Mipmapping is normally used to improve performance and reduce aliasing in downscaled textures. In our case, we want to use the mipmap levels to render blurred images instead. Look at the following example:
The original image is on the left. Towards the right are the mipmap levels 1, 2 and 3 for this image, generated using glGenerateMipmaps(). The lower row shows the mipmap levels in their original size and the topmost shows the mipmap levels scaled back up to the size of the original image. Using mipmap bias, an optional argument to the texture sampling function, we can pick a higher mipmap level. When combined with GL_LINEAR_MIPMAP_LINEAR, we can interpolate both in x and y and also between the mipmap levels, seamlessly moving from sharp to coarse. However, the default mipmaps give quite blocky results.
The mipmap levels above are created automatically using glGenerateMipmaps(). It is possible to specify each level manually as well. In the following image, I’ve created mipmap levels by scaling the image down with linear sampling (basically 2x2 box sampling), then applied a 3x3 box blur. The process is repeated for each level based on the previous image. It is not a true gaussian blur, but it comes out quite decent.

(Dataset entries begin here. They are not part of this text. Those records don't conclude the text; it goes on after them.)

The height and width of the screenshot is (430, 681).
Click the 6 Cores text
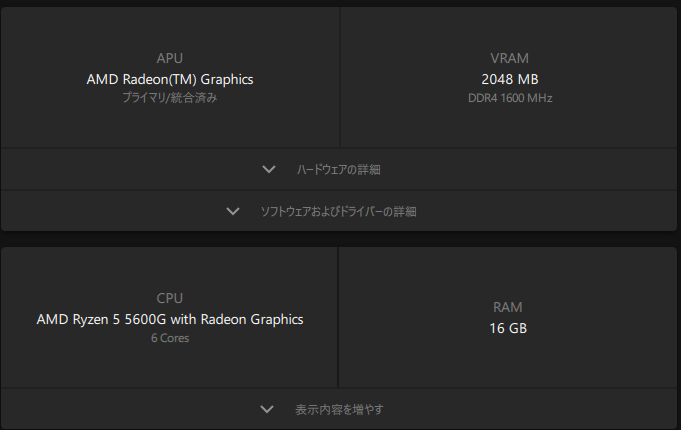[x=170, y=338]
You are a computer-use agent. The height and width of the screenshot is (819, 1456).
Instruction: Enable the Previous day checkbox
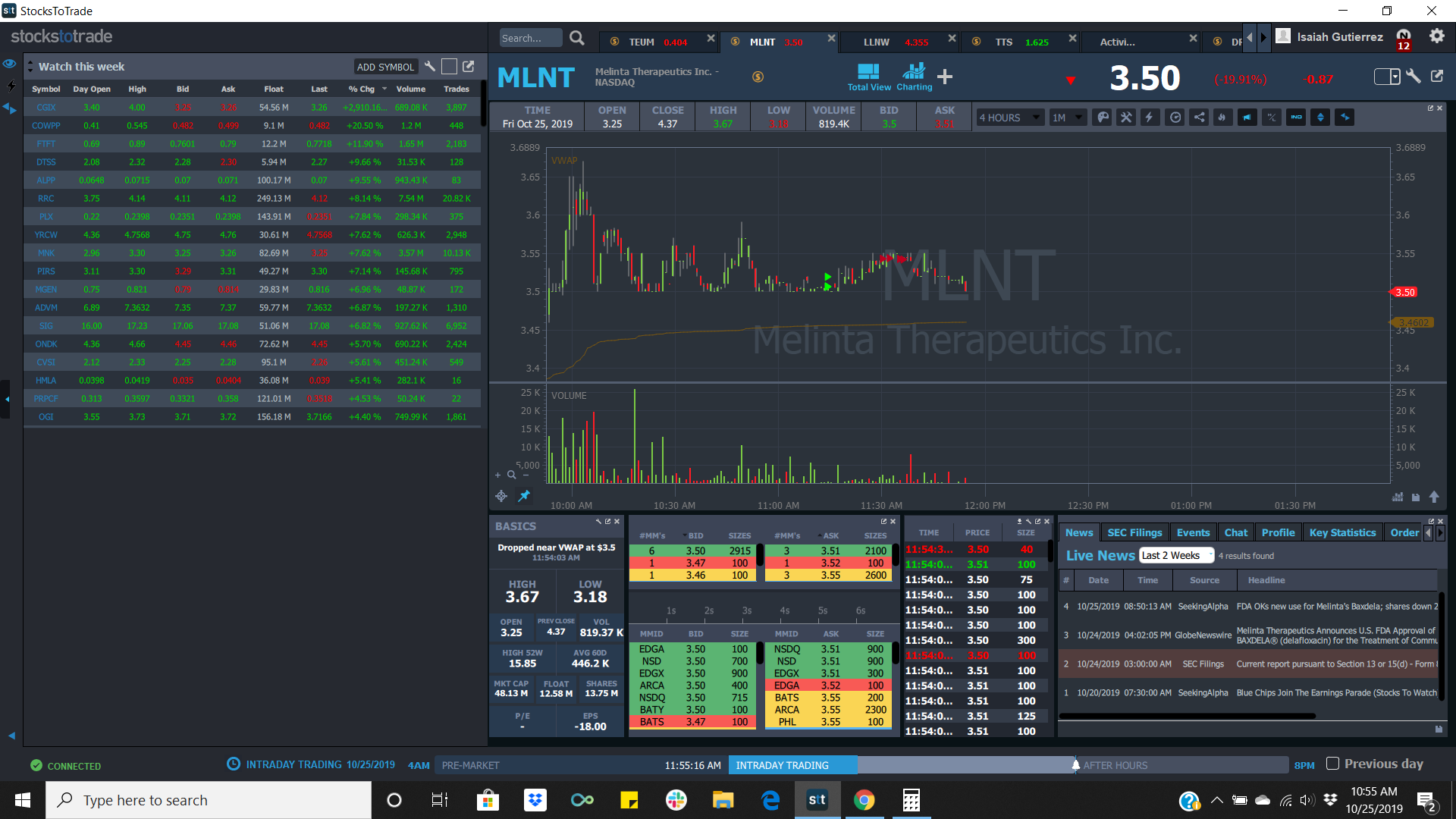pyautogui.click(x=1332, y=764)
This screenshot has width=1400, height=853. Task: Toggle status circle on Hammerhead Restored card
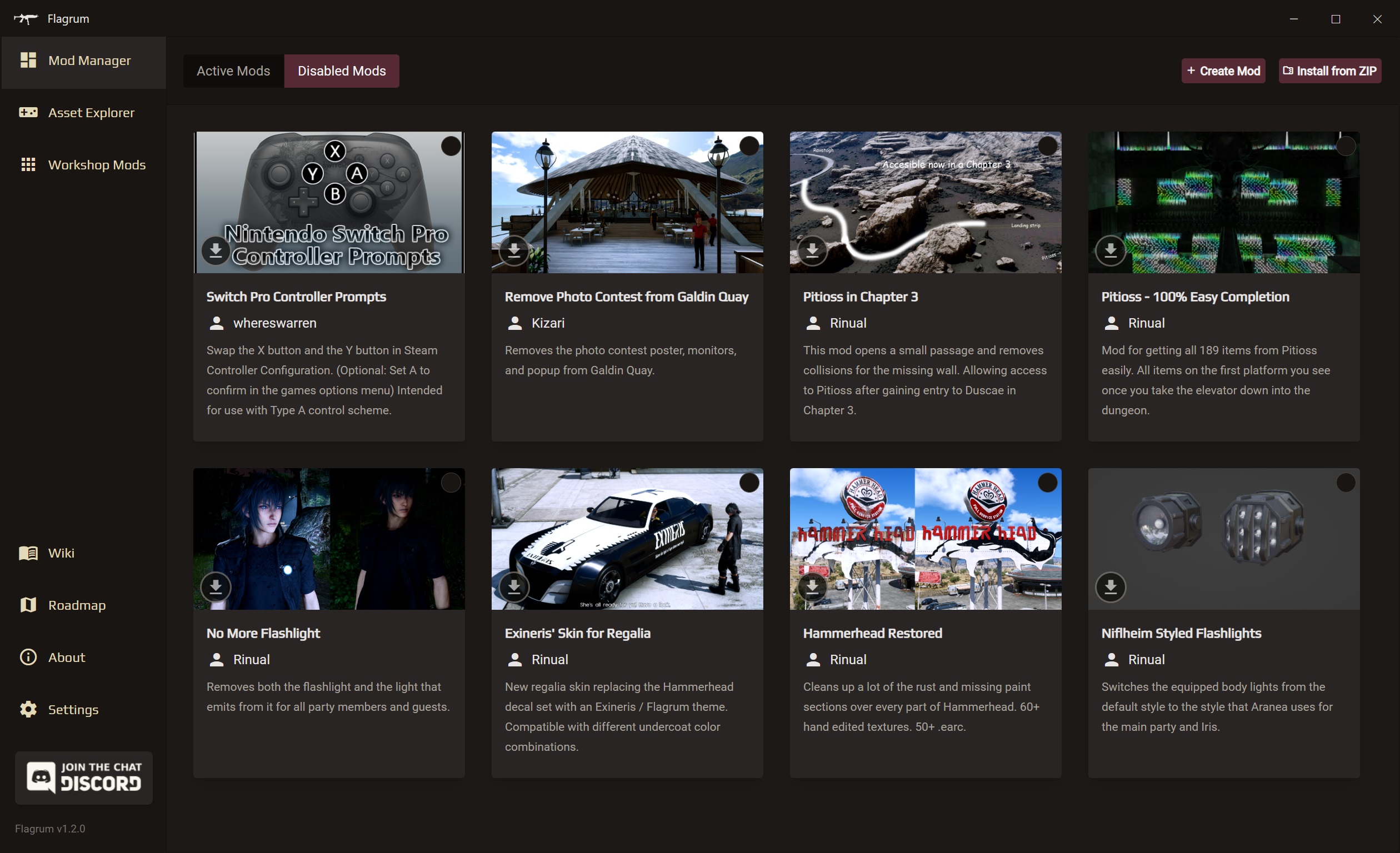[x=1047, y=483]
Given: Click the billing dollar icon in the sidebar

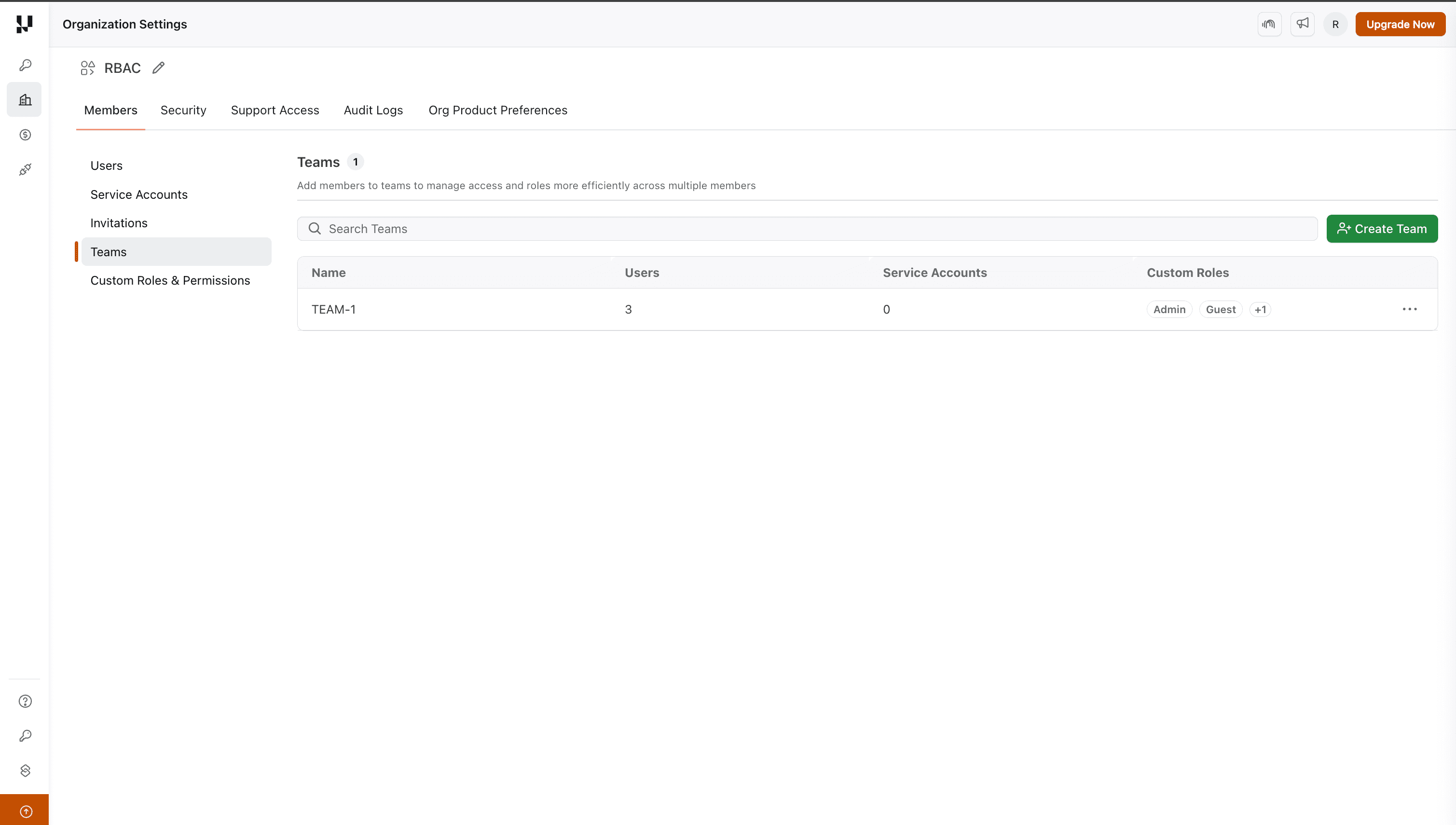Looking at the screenshot, I should click(x=25, y=135).
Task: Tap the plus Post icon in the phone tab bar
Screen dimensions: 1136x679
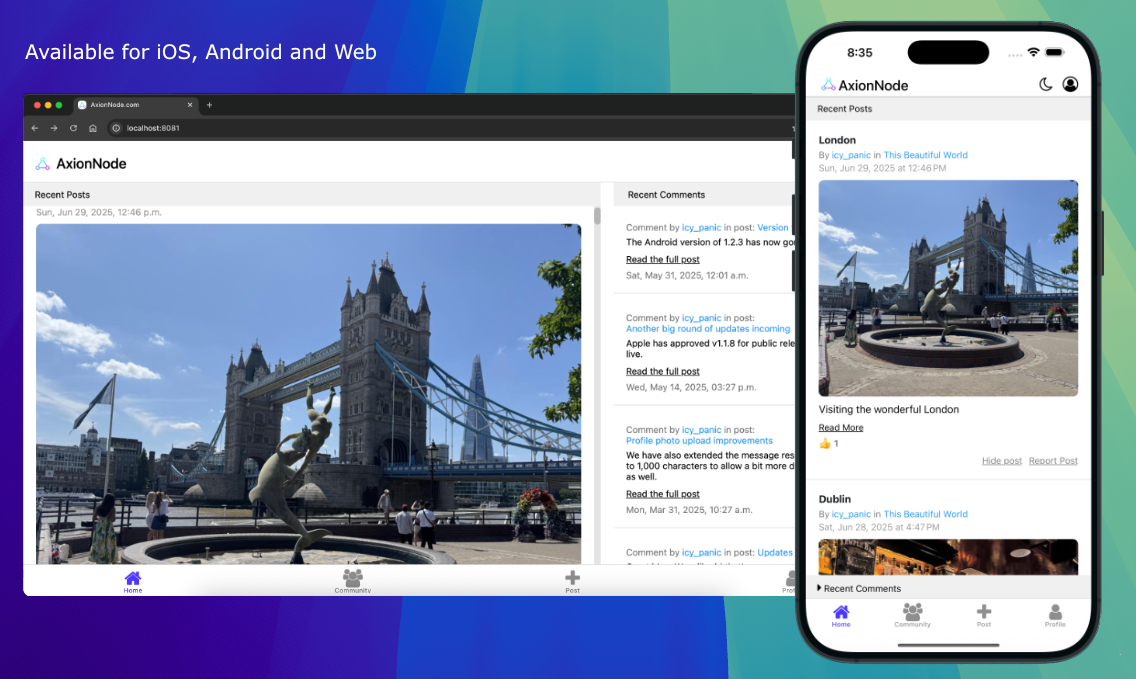Action: (984, 612)
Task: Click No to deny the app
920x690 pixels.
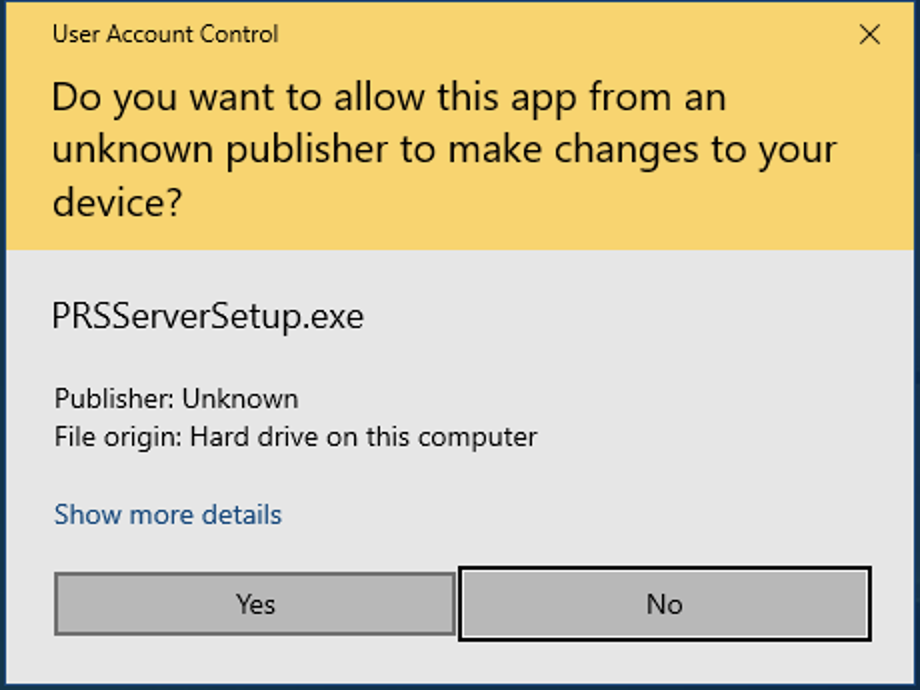Action: (665, 604)
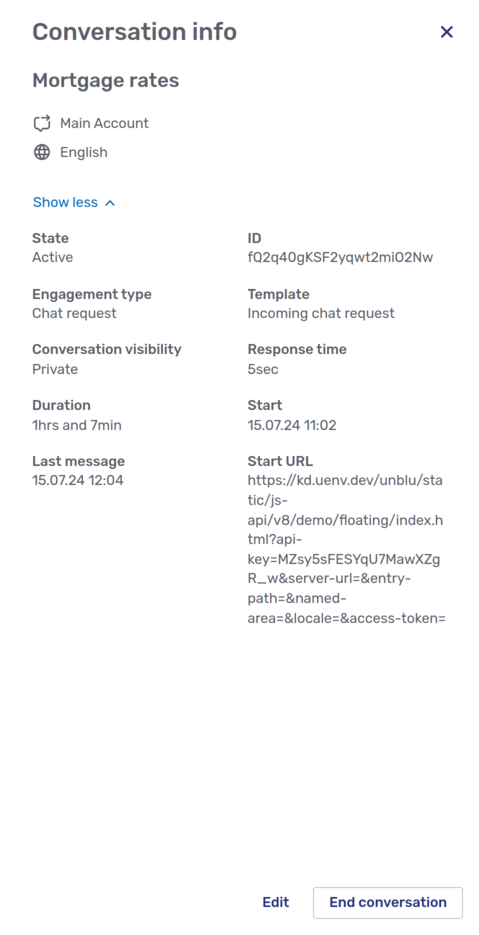Click the Last message timestamp 15.07.24 12:04

point(78,480)
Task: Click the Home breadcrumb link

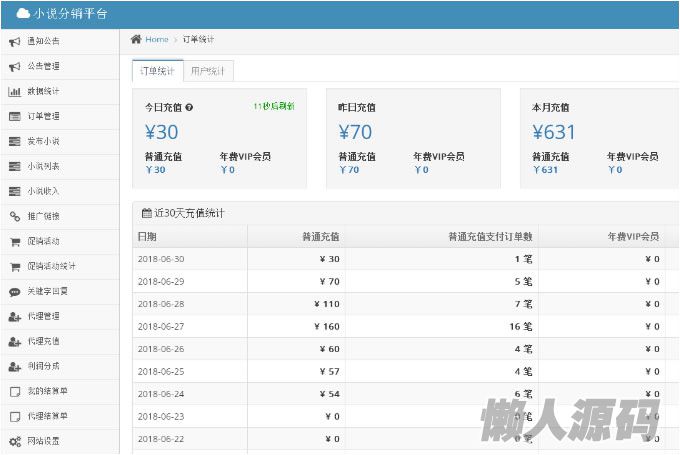Action: pos(156,39)
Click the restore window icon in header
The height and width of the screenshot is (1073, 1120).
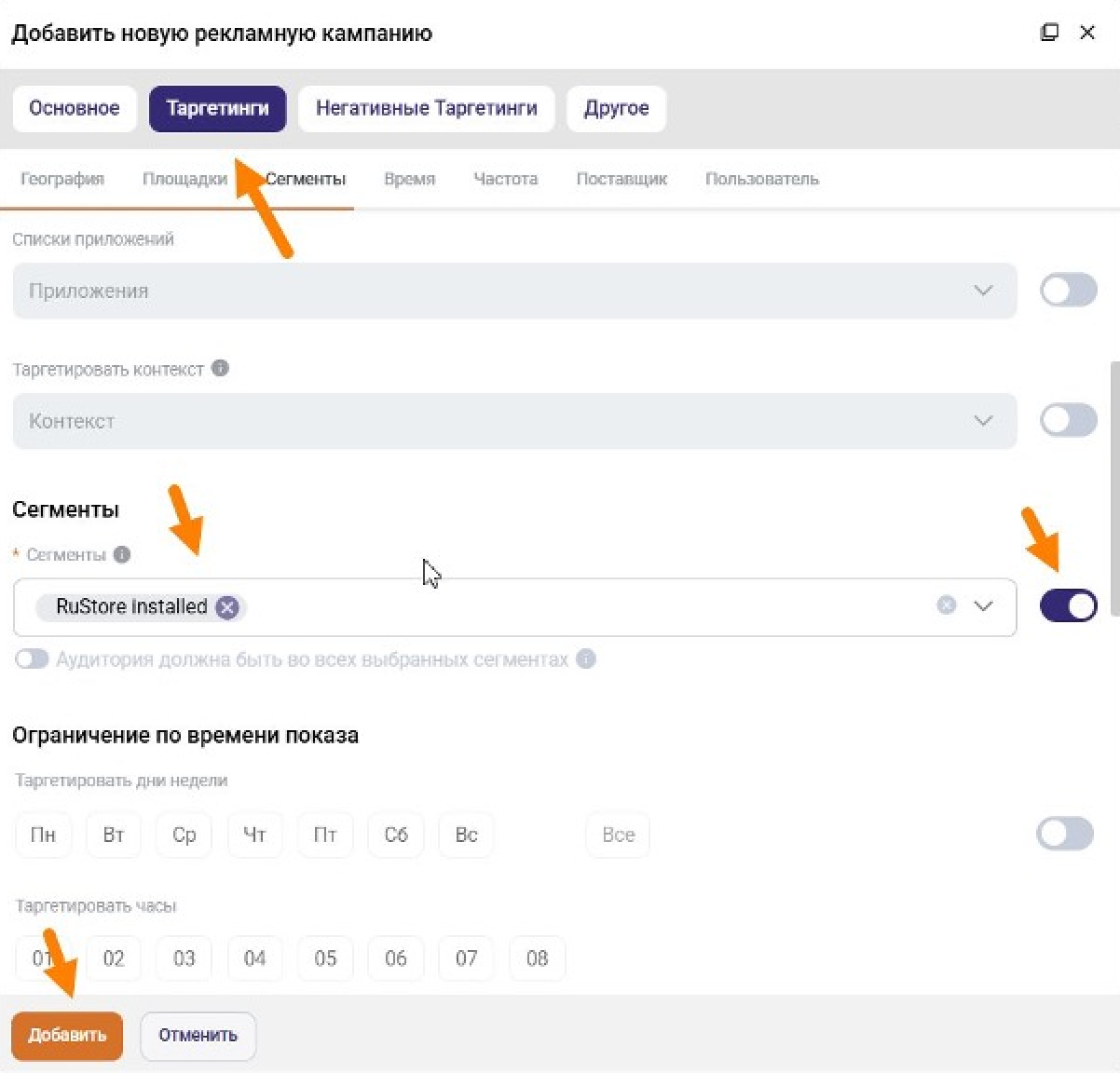(1049, 33)
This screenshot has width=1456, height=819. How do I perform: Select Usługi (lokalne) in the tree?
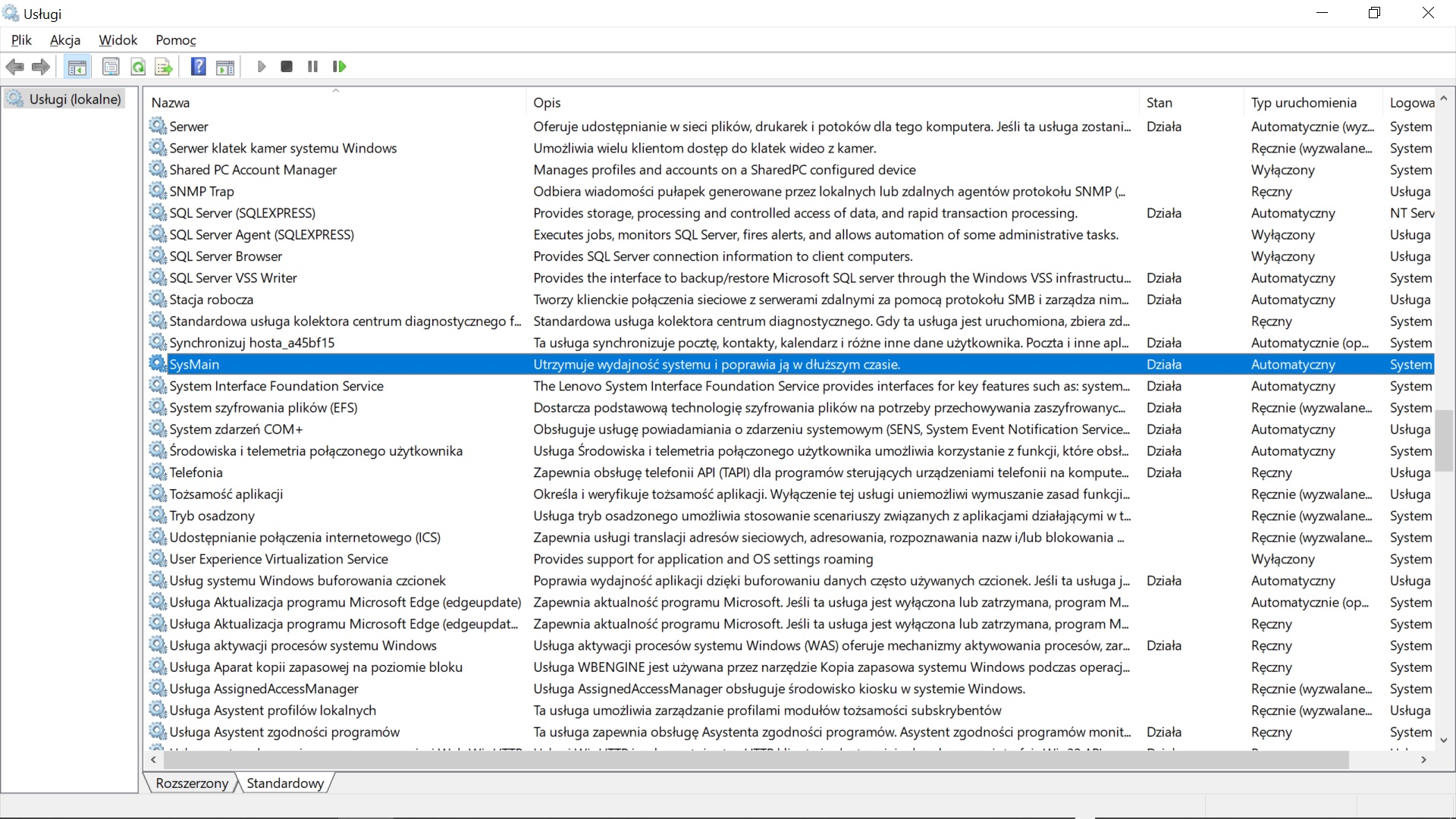74,99
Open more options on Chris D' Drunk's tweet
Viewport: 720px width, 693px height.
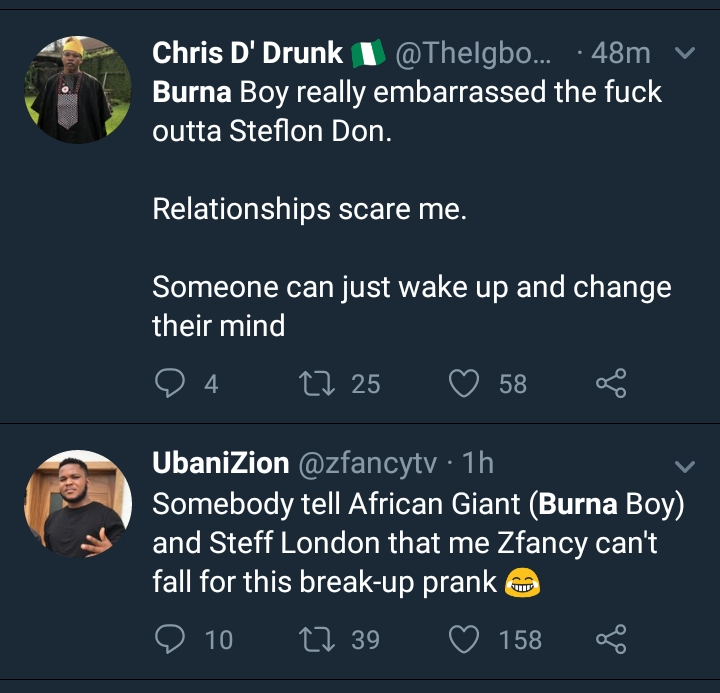(685, 54)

The result is that the mipmap levels are now blurred instead of blocky. Using these mipmap levels and the mipmap bias, we can now select an arbitrary blurryness with a single texture2D() call in the fragment shader. The resulting performance is equivalent to that of blending a normal image, which means this approach is fully doable on mobile GPUs. The mipmap levels adds about 1/3 to the memory consumption, which is quite acceptable.
Please note that because of the manual downscaling and box blur, the initial texture upload is significantly slower than a plain upload, so it needs be done in controlled places, like a loading screen or during application startup, to avoid hickups in the animation. For a very controlled setup, one could imagine generating all the mipmap levels offline and just upload them in the application. That would save a bit of time, but makes it a bit less flexible. Note also that mipmapping does not mix with a texture atlas, so each image needs to be a separate texture, which means the blurred images do not batch in the scene graph renderer. That means that while we can have several large images being blurred, we cannot have hundreds or thousands of small ones in a scene and expect to sustain a velvet 60 fps.
So, if you want to incorporate animated blurs of static images into your application or game, have a look at BlurredImage.